__Problem description__
What you give back should be exactly the lines from the one with "Where should I" through the final line of the material, pictures removed; please add nothing.

__Data under study__
--- START ---

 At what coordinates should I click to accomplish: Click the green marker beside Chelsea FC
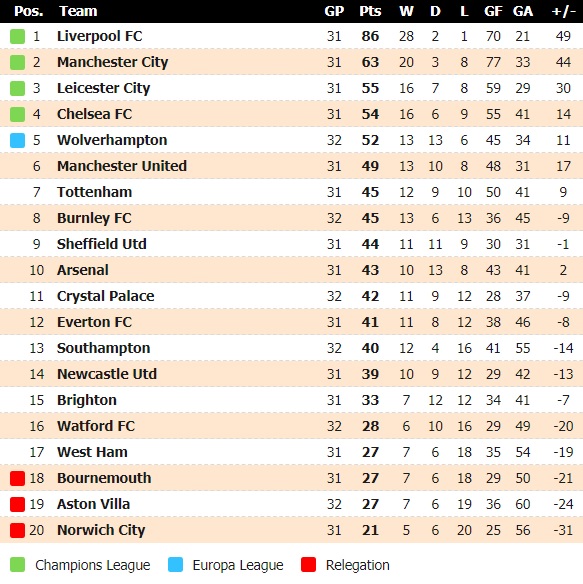pyautogui.click(x=17, y=114)
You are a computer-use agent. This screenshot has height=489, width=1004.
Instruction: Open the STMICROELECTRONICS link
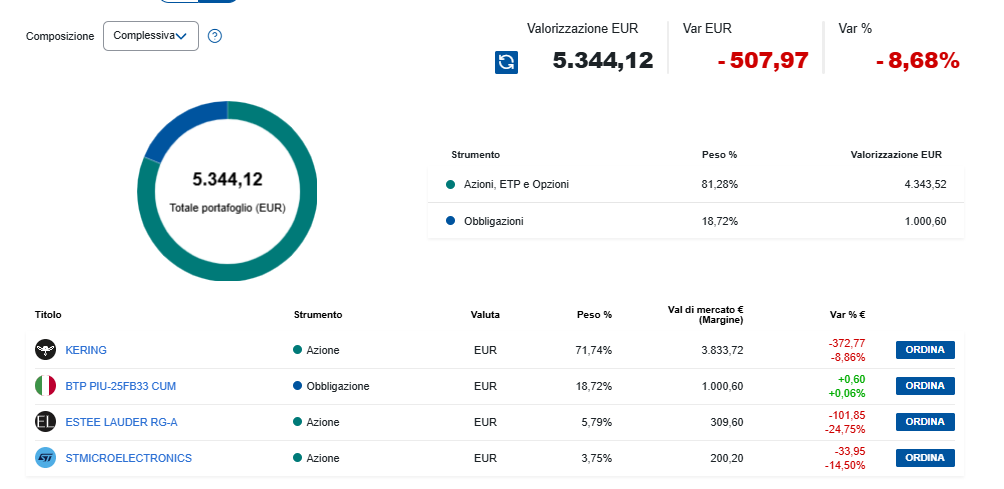pyautogui.click(x=128, y=458)
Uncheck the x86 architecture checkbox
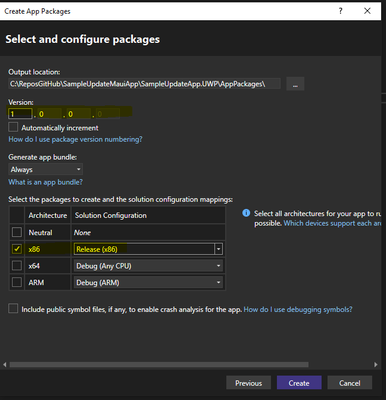 tap(17, 249)
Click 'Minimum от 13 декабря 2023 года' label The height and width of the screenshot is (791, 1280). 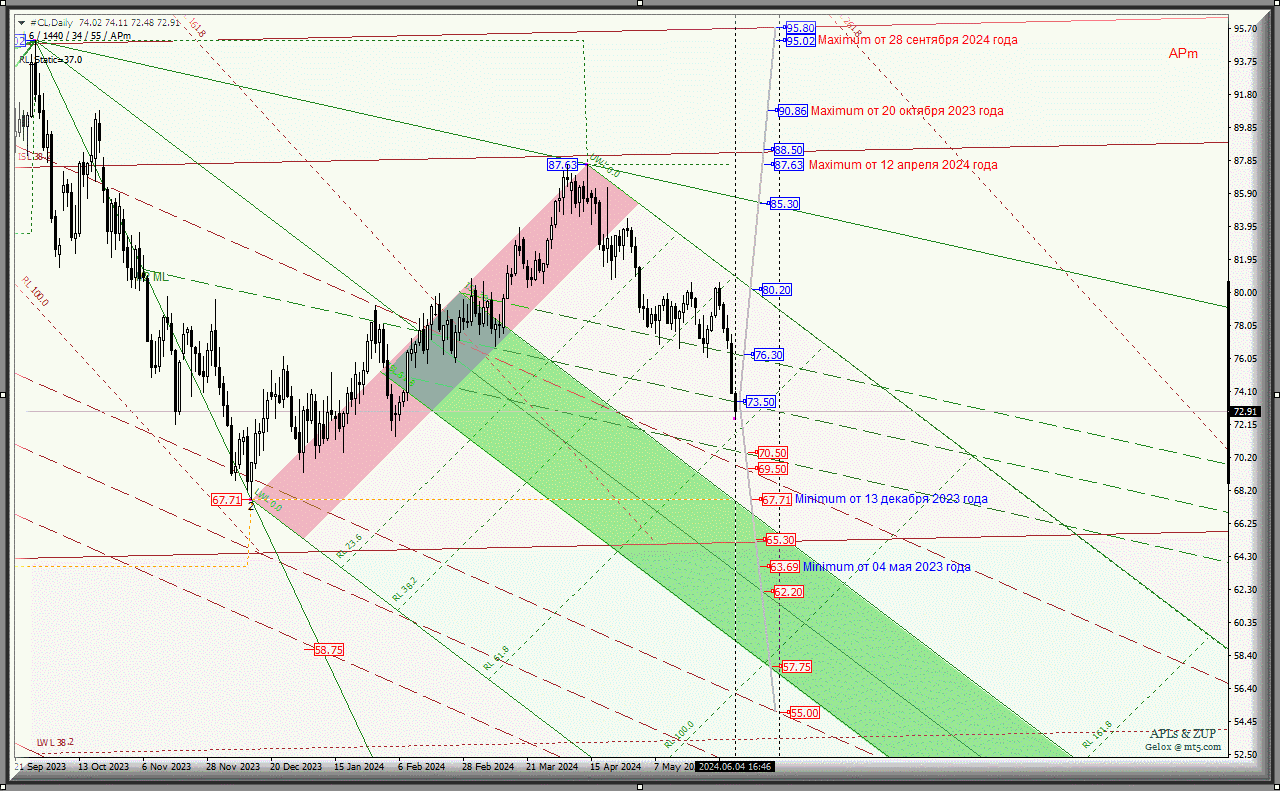point(891,499)
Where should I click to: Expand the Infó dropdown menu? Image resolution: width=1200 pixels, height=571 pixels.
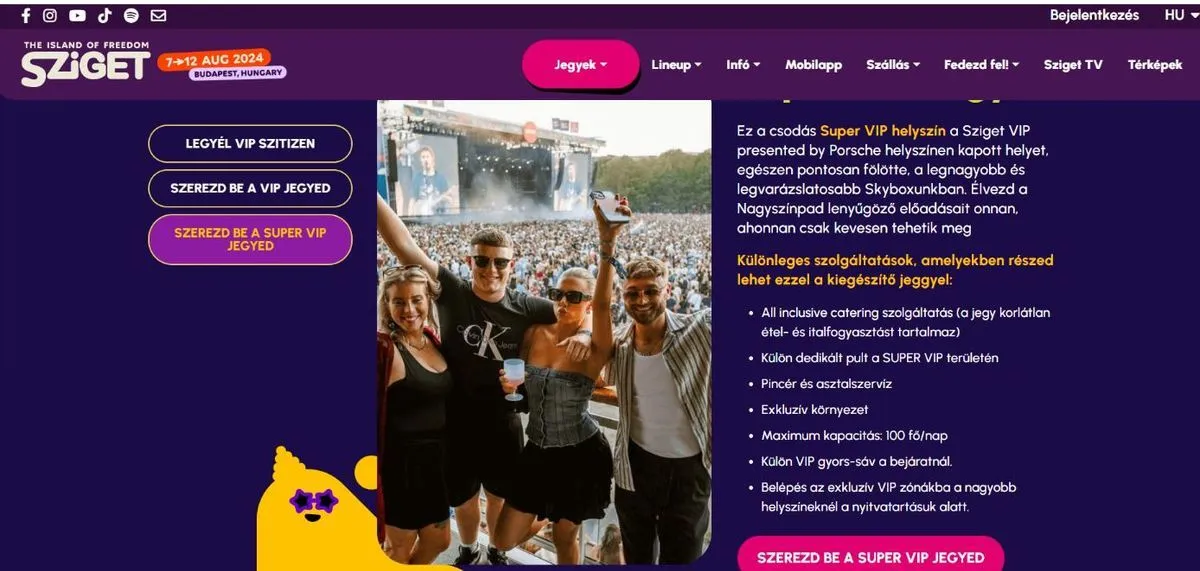pyautogui.click(x=743, y=65)
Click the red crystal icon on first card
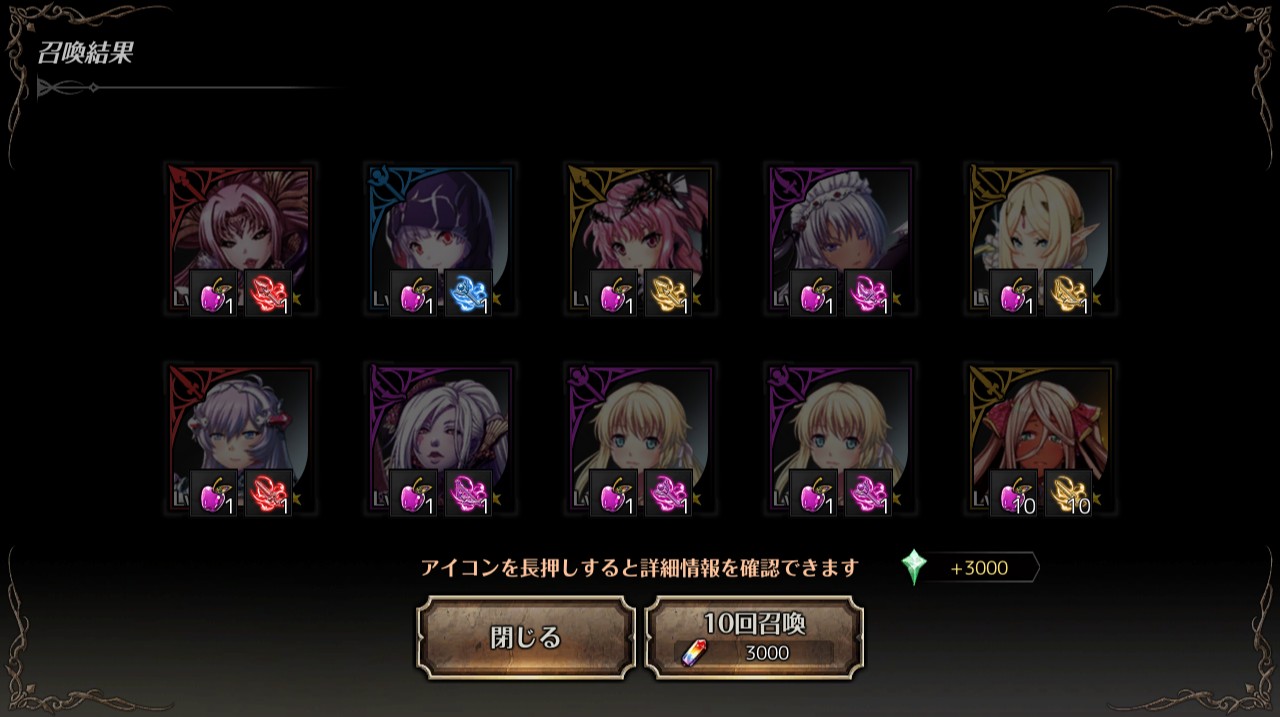The width and height of the screenshot is (1280, 717). (268, 293)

--- END ---

__Completed exercise__
Where should I click to: Expand the Infó dropdown menu? Image resolution: width=1200 pixels, height=571 pixels.
pyautogui.click(x=743, y=65)
Click the red crystal icon on first card
The width and height of the screenshot is (1280, 717). (268, 293)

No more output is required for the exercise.